Lender Liability in the Commercial Context
Banks are under fire today from our elected representatives, stock market analysts, and regulators. Now the banks find their own customers are suing them as they try desperately to escape paying their debts. Their claims against banks can be asserted affirmatively or they can emerge as defenses to a bank’s collection efforts.
“Lender liability” claims can take many forms. Today we are seeing a dramatic rise in such claims in both the commercial and consumer contexts.
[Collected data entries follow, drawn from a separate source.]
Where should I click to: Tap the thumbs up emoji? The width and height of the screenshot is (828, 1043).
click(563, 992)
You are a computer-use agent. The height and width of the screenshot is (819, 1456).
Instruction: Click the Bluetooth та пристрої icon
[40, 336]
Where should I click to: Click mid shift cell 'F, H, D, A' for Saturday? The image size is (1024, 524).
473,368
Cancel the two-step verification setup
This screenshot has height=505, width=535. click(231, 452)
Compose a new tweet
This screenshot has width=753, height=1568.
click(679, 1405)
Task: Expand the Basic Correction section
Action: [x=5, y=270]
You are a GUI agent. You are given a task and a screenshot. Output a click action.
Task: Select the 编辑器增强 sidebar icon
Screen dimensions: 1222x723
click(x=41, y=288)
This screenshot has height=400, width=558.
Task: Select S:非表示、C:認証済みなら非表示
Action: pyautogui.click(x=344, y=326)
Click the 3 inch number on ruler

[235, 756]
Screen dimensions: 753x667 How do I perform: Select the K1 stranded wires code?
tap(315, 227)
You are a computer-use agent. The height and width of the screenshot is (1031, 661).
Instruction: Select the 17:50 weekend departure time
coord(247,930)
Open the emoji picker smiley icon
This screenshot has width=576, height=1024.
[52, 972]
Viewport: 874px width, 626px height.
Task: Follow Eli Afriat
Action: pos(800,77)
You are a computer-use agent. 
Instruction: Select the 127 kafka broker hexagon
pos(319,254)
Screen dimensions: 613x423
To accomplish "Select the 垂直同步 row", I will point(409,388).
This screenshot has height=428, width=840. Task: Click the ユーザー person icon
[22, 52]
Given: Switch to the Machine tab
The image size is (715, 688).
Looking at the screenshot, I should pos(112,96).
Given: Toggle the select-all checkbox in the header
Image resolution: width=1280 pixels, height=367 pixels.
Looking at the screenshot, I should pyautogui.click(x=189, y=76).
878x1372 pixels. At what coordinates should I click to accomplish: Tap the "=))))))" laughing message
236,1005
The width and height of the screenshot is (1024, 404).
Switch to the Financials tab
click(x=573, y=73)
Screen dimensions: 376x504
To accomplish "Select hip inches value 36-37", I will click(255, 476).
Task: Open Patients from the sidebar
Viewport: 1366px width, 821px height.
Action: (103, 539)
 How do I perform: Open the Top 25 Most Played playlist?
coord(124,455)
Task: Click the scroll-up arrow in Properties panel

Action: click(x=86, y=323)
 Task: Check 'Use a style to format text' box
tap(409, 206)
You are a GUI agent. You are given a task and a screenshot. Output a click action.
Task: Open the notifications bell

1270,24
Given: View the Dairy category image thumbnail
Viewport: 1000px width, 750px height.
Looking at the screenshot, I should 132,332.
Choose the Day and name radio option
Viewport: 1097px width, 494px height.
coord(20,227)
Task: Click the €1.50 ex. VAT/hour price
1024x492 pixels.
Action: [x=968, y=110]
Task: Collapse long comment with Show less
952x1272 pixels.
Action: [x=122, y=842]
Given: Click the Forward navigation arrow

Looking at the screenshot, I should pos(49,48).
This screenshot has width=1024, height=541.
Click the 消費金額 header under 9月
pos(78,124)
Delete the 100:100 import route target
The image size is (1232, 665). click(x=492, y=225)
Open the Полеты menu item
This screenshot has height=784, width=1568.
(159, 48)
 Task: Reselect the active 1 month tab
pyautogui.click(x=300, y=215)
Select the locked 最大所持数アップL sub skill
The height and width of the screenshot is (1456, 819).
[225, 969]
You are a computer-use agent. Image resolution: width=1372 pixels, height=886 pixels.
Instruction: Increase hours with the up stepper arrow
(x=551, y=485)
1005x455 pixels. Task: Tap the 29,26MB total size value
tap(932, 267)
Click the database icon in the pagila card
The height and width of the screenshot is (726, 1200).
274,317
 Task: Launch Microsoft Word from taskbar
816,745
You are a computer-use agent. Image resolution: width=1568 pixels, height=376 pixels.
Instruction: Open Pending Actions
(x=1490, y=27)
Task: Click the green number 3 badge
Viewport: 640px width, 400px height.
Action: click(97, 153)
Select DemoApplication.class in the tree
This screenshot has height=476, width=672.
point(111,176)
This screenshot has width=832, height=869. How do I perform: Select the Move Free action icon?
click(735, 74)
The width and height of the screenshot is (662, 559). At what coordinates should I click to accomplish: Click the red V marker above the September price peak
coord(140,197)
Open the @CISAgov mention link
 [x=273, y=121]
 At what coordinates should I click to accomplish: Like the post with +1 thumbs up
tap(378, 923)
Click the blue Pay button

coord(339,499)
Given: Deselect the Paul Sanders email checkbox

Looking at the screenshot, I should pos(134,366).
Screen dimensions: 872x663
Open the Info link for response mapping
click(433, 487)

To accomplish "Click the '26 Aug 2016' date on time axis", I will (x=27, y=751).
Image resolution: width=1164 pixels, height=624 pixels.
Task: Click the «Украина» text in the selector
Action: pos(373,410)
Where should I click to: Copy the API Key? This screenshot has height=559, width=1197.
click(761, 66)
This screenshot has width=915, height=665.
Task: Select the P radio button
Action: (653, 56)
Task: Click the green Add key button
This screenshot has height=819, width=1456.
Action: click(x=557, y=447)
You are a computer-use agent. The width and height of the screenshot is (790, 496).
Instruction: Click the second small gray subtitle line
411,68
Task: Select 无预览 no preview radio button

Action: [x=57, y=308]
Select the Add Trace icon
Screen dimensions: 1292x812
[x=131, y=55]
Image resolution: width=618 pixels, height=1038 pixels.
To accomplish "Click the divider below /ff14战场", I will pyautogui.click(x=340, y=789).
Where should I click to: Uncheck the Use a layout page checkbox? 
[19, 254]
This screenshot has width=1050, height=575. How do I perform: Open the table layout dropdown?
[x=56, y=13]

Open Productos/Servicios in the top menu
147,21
On June 2, 2009, Foley & Lardner LLP hosted the third of our three-part Web conference series on lender liability. The first two parts focused on consumer claims and defenses. The third part of our series focused on the commercial context. In our third session, Foley Partners Nancy J. Geenen, William J. McKenna, and Andrew J. Wronski covered lender liability issues in loan origination, loan administration, workouts, foreclosure proceedings, and in bankruptcy proceedings.
Topics included:
- Primary theories: Breach of contract (especially oral promises), fraud, duress, negligence, conversion, defamation, infliction of emotional distress (California), RICO, and other Statutory Liability
- Developing theories: Constructive fraud based on fiduciary duty, breach of covenant of good faith and fair dealing, failure to properly supervise construction loan, improper control and interference with borrower operations and contracts
- Your best defenses, including a review of the impact on lender liability claims of written credit agreement statutes
For more information, please contact John Vicars at [email protected] or 312.832.5122.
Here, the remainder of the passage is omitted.